ASSIGNED TASK ▸ Once the line holding "Enter Full screen mode" is found in the entries below, restate it and each line after it word for word, with no pictures.

══ RECORDS PROVIDED ══

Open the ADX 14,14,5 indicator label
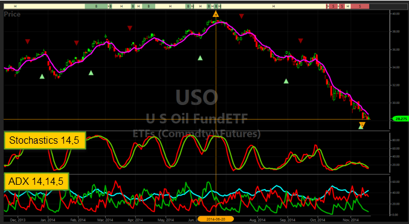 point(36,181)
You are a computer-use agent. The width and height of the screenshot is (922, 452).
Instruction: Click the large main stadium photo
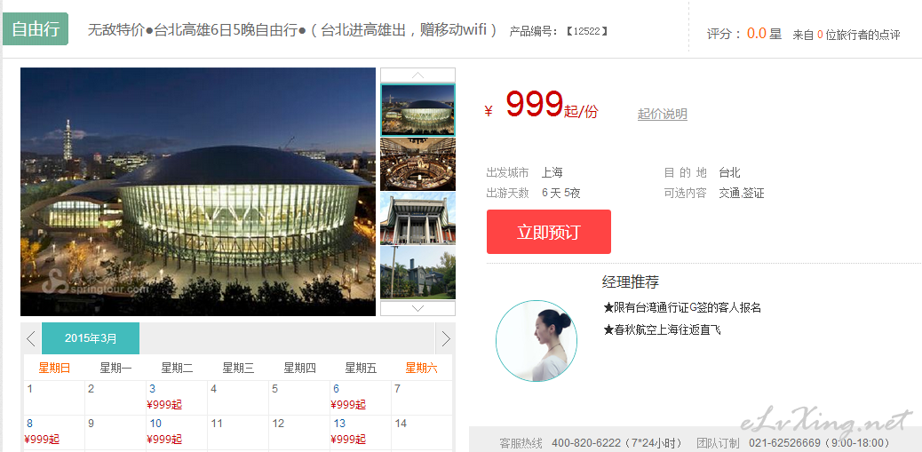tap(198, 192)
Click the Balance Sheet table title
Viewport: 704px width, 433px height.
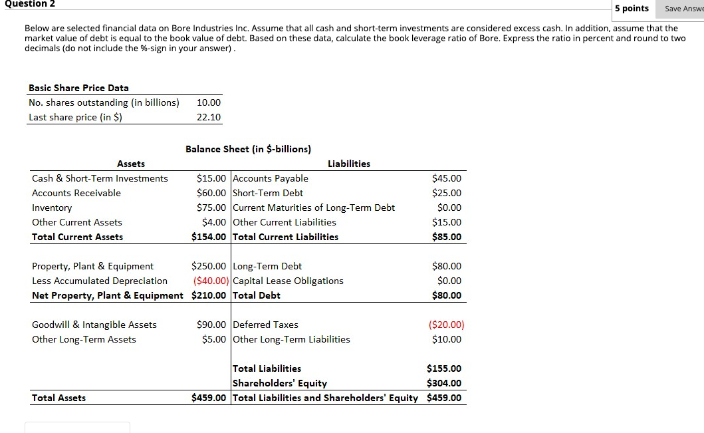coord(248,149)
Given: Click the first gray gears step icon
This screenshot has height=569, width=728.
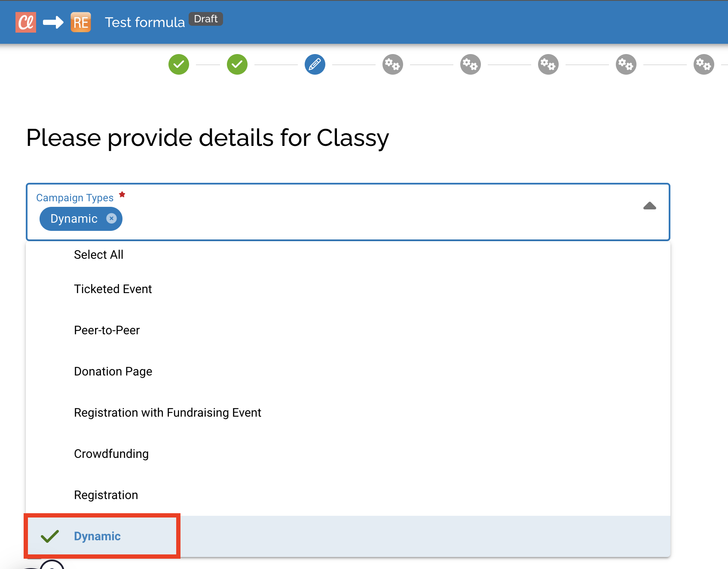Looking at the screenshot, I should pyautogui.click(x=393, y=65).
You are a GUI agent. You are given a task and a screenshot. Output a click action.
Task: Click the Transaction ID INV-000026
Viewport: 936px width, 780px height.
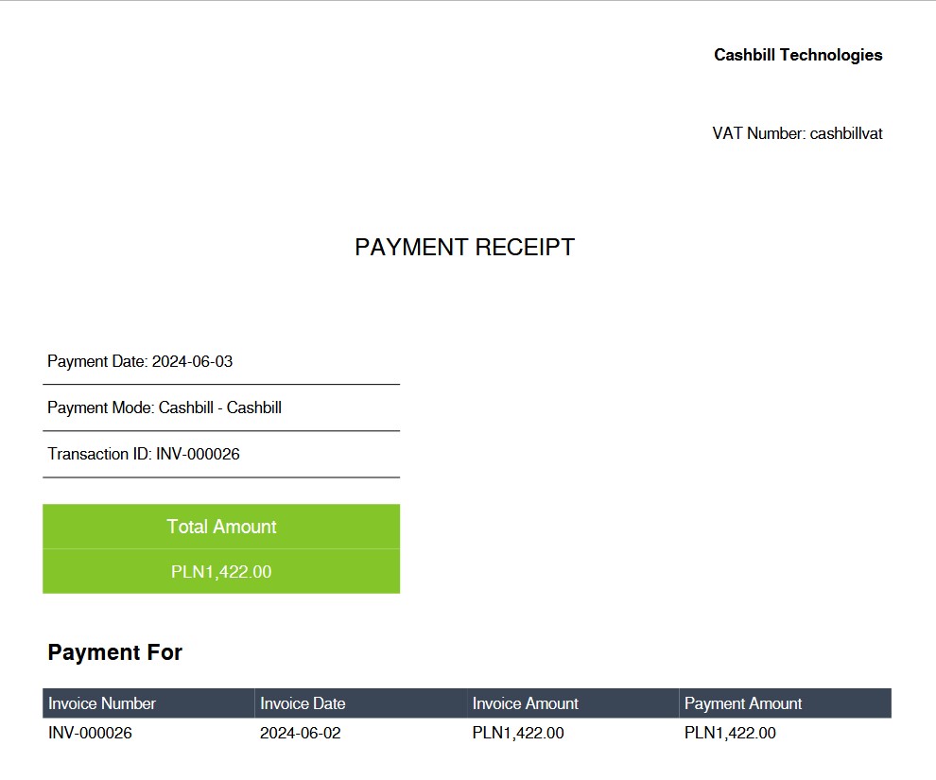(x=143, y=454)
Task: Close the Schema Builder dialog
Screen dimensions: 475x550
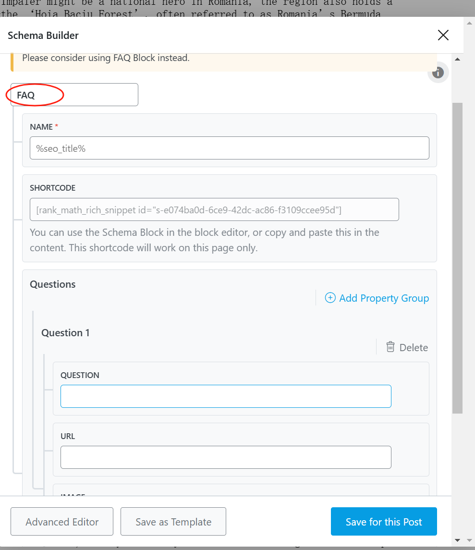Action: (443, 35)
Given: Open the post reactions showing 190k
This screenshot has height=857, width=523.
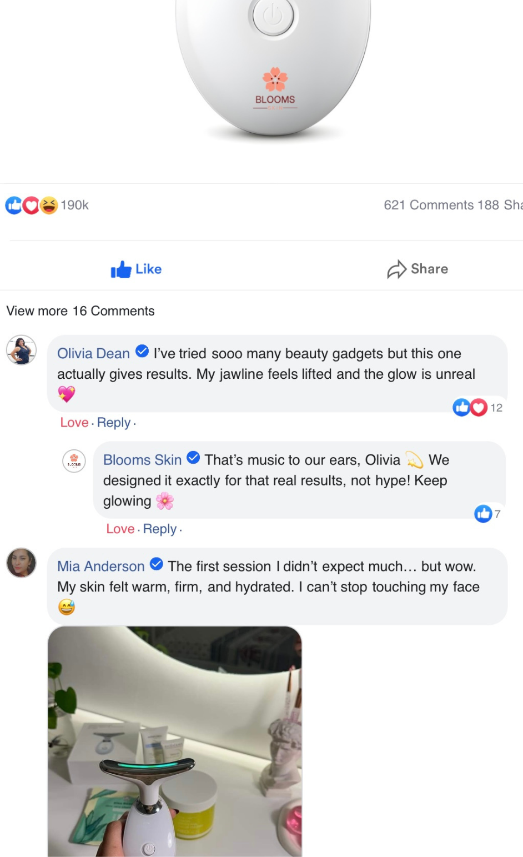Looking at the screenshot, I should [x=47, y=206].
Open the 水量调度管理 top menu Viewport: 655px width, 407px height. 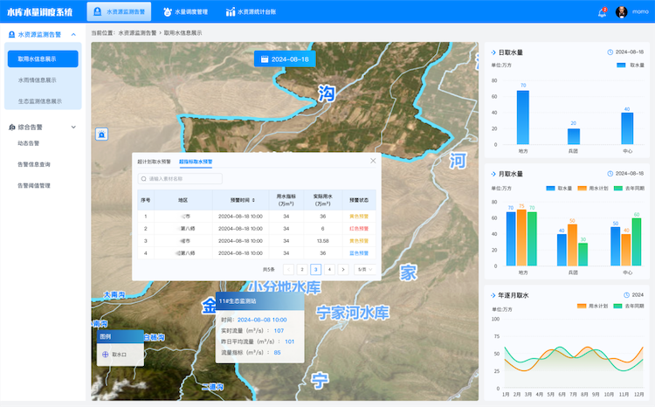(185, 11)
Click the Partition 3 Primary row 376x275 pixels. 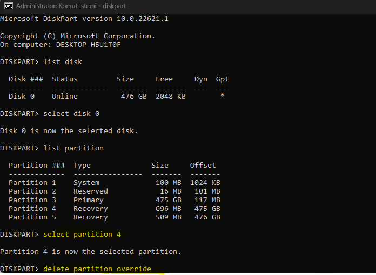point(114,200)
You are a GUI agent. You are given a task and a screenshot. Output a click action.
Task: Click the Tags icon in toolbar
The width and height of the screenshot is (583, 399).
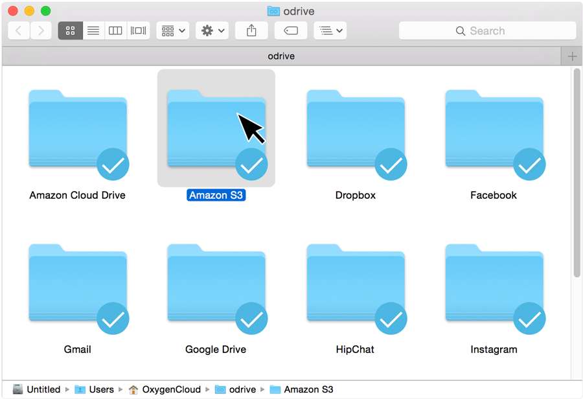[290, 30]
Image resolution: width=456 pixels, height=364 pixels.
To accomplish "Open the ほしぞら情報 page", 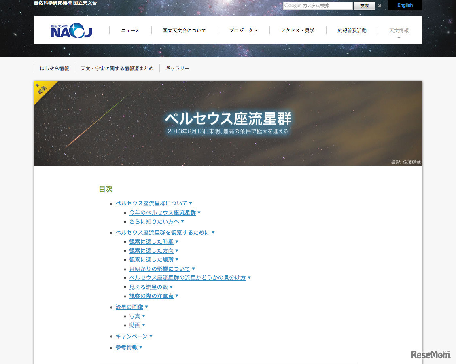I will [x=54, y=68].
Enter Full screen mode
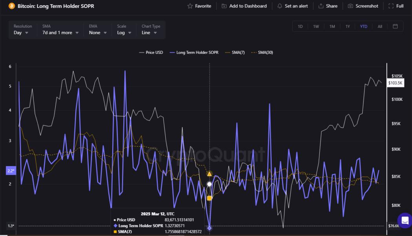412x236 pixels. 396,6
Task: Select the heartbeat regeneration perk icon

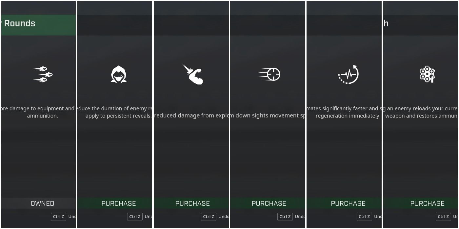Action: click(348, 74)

═══

EXERCISE ANSWER ▸
Enter Full screen mode
412x236 pixels. 396,6
Task: Select the heartbeat regeneration perk icon

Action: click(348, 74)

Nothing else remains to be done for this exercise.